It wasn’t all bad though: I found the work to be intellectually thrilling, or at the very least, very challenging (as consultants aren’t usually hired to solve “easy” problems). My co-workers definitely pushed me to be my best and taught me excellent work habits and ways of tackling complex problems. Some of them became dear friends.
And the travel benefits were nice. I quickly became accustomed to having elite status on most airlines and hotels (fun fact: within a year I had the 2nd highest possible status on Delta (Platinum), and the airline stewards would practically roll out the red carpet when I and my team got on the flight). I paid for multiple family vacations 100% with the points I had accumulated.
Eating out with the team was another plus. We essentially had no limit on what food we could get while one the road and I was able to eat at some extremely nice places, assuming my client’s location had fine dining fare nearby, which certainly wasn’t always the case, especially when you were working in areas like Meridian Mississippi or Detroit Michigan’s outskirts.
Lastly: the firm tried its best to make us feel like we were on top of the world. For example they rented out the Texas Ranger’s baseball stadium for a team event. We felt extremely posh.
Despite the grueling schedule I began to rise in the company. I was promoted to manager a year earlier than most of my peers, and in my year end performance review senior partners at the firm told me that they had decided to place me on the “fast track” to becoming a partner (a position that could eventually see me earn a salary of close to $1M per year). The future seemed bright, and I felt proud of what I had achieved.
And that’s when I began to wonder: was this lifestyle really worth it?
The long hours were starting to take a toll on my happiness. Even with being able to work from home on Fridays (at least half the month), Saturdays were spent with chores and Sundays with attending church services. I technically lived in Boston, but increasingly felt like I didn’t even have the time to explore the city or East Coast.
Worse, I was starting to feel like I was missing out on my children’s lives. Both of my children at the time (2 girls) were only 3 and 1 years old at the time, and as anyone will tell you about young kids, they change fast. I remember coming home one week and realizing that my youngest daughter looked visibly older than when I had left only 5 days before. I was missing all the little moments and it tortured me inside.
When Sunday evening rolled around I would start to feel physically sick in my stomach knowing that I needed to start packing and was facing another 3:30am alarm, an early morning flight, and a weeklong gauntlet of high-pressure.
In January of 2020 when my wife told me she was expecting our 3rd baby, we both knew I needed to find a new job. I updated my resume and began quietly searching for / applying to new jobs that very week.The process to find an exit I was truly excited about took well over a year (I landed a role I was thrilled about in April 2021) and is something I’ve written about previously. Though I received multiple job offers in that time, I realized that for many of them their greatest virtue was that they “weren’t Deloitte”, and that simply wasn’t a good enough reason to jump ship. In retrospect I’m glad that I was so picky in choosing to “run towards something” rather than “run away from something”. It’s something that I still regularly advise anyone looking to change careers to consider.
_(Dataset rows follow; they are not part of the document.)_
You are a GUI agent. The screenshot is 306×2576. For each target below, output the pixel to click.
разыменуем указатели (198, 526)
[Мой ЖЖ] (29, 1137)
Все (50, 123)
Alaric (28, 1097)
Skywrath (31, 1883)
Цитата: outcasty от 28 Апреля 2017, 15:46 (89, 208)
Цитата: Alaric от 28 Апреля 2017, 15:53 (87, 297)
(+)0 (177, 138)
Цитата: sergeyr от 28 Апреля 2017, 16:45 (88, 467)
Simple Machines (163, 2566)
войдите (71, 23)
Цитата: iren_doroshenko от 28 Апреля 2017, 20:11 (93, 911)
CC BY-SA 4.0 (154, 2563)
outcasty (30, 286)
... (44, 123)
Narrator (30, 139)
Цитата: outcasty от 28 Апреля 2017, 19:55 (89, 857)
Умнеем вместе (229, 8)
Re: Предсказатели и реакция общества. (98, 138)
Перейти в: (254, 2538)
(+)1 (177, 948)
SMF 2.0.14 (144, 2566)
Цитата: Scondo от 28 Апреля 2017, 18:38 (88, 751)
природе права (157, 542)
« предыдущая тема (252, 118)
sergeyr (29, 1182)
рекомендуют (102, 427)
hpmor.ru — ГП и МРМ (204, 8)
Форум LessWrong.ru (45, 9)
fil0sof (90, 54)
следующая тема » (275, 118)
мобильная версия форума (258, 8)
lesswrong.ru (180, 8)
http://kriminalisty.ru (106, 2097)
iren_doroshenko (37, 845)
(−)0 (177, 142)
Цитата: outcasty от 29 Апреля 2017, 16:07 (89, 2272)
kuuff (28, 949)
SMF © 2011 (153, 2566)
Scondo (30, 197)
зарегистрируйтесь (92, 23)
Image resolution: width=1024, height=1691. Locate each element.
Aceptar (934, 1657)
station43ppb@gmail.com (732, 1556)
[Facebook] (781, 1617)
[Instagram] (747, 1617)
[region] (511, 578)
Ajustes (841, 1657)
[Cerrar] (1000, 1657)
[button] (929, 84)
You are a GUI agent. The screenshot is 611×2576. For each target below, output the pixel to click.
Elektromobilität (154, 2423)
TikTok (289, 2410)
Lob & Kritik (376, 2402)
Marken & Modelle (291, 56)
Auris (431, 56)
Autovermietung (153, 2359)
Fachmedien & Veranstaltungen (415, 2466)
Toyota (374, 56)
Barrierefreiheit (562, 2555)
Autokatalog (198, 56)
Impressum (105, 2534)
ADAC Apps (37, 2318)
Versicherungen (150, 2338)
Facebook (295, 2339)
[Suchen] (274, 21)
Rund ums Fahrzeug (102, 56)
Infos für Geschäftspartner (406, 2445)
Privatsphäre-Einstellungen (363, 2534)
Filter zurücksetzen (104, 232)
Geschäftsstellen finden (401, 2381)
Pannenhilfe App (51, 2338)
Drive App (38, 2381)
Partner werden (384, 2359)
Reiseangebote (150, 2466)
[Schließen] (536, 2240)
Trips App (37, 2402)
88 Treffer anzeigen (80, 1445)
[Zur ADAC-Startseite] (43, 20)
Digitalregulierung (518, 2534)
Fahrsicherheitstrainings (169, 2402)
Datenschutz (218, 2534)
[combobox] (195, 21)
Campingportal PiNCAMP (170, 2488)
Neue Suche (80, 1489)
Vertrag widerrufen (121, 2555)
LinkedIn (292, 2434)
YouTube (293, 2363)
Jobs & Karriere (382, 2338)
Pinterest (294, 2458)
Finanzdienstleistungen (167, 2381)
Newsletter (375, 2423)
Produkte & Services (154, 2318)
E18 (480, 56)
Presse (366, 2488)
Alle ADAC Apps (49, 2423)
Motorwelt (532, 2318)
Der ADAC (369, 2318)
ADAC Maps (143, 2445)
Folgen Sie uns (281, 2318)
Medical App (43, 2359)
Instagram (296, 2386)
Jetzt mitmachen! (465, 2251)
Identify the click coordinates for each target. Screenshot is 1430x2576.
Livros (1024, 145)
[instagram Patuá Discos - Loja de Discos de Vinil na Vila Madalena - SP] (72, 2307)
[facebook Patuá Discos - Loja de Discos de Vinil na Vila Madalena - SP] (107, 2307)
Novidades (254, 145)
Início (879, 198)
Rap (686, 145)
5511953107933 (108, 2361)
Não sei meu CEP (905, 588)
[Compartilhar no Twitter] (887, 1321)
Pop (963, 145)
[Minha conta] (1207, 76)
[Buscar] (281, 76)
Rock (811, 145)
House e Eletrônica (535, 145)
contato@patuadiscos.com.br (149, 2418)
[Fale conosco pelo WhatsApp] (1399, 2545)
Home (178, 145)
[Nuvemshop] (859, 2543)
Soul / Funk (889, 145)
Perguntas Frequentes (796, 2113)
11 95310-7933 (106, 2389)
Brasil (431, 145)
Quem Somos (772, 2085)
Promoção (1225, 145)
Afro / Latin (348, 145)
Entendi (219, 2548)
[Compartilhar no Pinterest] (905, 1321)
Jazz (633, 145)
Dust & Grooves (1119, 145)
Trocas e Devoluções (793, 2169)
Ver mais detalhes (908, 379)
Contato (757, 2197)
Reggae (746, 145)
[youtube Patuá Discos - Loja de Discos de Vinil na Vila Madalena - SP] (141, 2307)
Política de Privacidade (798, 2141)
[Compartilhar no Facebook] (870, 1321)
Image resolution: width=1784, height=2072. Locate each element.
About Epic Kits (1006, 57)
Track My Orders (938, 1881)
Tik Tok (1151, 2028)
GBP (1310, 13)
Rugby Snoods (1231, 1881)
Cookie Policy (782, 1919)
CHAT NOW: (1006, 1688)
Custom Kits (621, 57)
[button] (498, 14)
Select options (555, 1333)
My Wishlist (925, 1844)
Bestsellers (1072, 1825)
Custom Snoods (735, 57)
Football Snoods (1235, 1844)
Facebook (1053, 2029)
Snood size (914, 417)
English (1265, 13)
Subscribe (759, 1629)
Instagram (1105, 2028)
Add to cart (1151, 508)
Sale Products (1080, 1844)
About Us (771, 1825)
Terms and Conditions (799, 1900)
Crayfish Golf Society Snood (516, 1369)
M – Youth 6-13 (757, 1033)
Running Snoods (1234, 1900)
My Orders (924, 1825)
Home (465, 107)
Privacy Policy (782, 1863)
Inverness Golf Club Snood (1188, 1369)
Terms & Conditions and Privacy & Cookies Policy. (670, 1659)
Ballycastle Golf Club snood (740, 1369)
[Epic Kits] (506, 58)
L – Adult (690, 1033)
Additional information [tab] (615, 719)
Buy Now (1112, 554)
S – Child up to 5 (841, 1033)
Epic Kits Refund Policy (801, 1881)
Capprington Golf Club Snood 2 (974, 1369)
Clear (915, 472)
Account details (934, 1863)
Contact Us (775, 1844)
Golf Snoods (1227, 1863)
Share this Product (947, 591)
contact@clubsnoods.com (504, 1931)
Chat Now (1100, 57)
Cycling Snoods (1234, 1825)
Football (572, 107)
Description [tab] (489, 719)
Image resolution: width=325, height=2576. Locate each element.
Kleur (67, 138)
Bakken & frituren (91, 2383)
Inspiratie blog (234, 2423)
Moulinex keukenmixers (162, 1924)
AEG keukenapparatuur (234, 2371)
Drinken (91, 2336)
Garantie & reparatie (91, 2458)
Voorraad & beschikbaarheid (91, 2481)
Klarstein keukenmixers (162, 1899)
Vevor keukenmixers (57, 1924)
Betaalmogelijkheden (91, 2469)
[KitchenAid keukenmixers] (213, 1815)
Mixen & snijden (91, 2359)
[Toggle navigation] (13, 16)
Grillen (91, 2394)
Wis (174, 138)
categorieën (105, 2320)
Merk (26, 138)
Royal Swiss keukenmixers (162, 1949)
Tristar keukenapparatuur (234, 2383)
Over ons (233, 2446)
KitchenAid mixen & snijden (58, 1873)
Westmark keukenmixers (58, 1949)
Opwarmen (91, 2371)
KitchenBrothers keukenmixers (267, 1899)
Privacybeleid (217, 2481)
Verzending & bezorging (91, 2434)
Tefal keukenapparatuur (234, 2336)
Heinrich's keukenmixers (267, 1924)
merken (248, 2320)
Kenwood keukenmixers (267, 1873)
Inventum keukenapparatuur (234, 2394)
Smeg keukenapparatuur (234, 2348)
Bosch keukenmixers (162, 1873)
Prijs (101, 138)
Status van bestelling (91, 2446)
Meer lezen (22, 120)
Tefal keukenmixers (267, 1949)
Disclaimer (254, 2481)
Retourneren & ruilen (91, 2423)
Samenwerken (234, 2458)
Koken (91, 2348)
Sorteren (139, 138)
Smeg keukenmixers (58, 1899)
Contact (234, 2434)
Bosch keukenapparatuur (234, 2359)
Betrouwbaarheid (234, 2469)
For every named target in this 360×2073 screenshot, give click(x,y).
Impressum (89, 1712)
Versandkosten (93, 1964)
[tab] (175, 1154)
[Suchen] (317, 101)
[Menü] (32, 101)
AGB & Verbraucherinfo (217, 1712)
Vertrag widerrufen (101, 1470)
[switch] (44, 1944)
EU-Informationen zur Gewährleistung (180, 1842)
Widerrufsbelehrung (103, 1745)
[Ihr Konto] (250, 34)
That being said, consulting changed my life in a lot of ways.
It helped me sharpen my thinking on what kinds of industries and roles I wanted to spend the next 30+ years of my career in. It gave me an intense work ethic “muscle” that I know I can tap into when I need it. It raised my bar for what excellent work looks like.It taught me how to think outside the box, how to break chaotic problems down into manageable parts, and how to present a complex situation and solution into a compelling story that executives can buy into (all skills that have benefitted me enormously as a leader).To be frank, I’m also aware that I wouldn’t have my current role (leading strategy at a growing public tech company), a job that I absolutely love, without having paid the price of doing consulting for a few years beforehand.
Perhaps most importantly, it showed me what I truly value: my family, time to work on things that matter most to me, and being around excellent people and interesting ideas. The hardest part has been realizing how rare it is to find that combination out in the workforce.
You couldn’t pay me to go back, but it’s also something I have zero regrets in doing.